[[TOC]]
These codes help get figshare statistics for specified categories. They were gathered from retrieving item ids through a search query and codes provided by Jonathan Petters on gathering statistics.
- The first function
itemids_for_categories()in figshare_statistics_for_categories.py generates item ids associated with the given categories. - The second function
figshare_categorystatistics(itemList)takes an item list and creates a JSON file for all the metadata associated with the item ids. - The third function
fetch_figshare_statistics(file_path)gathers figshare statistics for the provided CSV file. - The new script
FigStats-iType-dRange.py:- Processes Figshare statistics for datasets within specific date ranges.
- Generates 5-day intervals for a given year and retrieves metadata and statistics for items posted within those intervals.
- Saves results as JSON and CSV files, including detailed views and downloads statistics.
- Go to category numbers matching with category names figshare dataset and download the Figshare categories as a csv file, name it Figshare_categories.csv
- Open figshare_statistics.py and change the file path of the Figshare categories csv file in 'file_path'
- Enter the category_search='main_category' or category_search='sub_category' based on the Figshare_categories.csv file on line 25. 'main_category' corresponds to column 2, and 'sub_category' corresponds to column 3 category ids.

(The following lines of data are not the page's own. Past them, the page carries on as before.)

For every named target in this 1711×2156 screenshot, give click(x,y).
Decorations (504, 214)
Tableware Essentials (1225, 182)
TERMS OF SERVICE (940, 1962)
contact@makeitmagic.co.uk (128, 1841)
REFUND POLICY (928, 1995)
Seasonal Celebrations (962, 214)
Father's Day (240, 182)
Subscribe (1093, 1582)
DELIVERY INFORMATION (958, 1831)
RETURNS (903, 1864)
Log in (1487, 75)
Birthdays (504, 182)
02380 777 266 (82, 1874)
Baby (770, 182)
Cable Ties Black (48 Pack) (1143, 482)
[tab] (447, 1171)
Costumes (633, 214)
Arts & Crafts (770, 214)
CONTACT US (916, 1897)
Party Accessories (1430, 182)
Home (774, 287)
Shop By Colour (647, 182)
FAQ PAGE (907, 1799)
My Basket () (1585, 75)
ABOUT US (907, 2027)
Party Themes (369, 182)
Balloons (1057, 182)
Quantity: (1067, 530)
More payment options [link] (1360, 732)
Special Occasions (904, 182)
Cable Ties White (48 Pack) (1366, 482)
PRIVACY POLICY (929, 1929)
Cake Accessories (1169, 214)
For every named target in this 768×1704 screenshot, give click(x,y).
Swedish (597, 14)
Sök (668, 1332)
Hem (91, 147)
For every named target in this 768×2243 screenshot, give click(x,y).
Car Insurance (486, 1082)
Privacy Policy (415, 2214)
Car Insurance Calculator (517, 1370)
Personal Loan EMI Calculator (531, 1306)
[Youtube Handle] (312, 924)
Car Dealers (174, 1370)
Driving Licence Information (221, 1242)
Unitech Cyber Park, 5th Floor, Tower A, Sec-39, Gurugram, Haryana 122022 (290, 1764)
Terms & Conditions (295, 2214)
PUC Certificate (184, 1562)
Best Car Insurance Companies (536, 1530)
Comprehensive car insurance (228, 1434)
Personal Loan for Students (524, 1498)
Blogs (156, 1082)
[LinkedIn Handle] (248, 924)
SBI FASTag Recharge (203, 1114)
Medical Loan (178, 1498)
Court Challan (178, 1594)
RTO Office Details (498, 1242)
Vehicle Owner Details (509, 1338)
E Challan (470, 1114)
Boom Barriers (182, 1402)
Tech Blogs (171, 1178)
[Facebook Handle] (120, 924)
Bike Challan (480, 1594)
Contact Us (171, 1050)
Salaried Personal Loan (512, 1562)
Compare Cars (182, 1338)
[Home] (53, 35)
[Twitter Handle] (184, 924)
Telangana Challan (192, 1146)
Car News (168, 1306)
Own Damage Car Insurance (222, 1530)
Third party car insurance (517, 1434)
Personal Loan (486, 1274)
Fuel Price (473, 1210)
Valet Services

- Enter category_to_find = '3704' on line 31 for 'main_category' or line 36 for 'sub_category'
- Run figshare_statistics.py
- This will generate a csv file with views and downloads : views_and_downloads_figshare_[current_date]
- Two other csv files are also generated:
- LimitedMetadataInFigshare_report_datasets[current_date].csv: limited metadata for the items related to the category picked (by the code)
- allMetadataInFigshare_report_datasets[current_date].csv: all the metadata for the items related to the category picked (by the code)
- Open
FigStats-iType-dRange.py. - Change the save_directory to the desired directory and run the code. The code currently gathers statistics for 2022 in 5 day increments. If testing for a customized year then change the year in "date_ranges.extend(generate_date_ranges(2022, month))". This will gather statistics in 5 days increments for the year given. If customizing the date range to specific days then uncomment the test range as below and run the code:
date_ranges = [ ("2022-01-01", "2022-01-02") # Replace with any desired 2-day range ]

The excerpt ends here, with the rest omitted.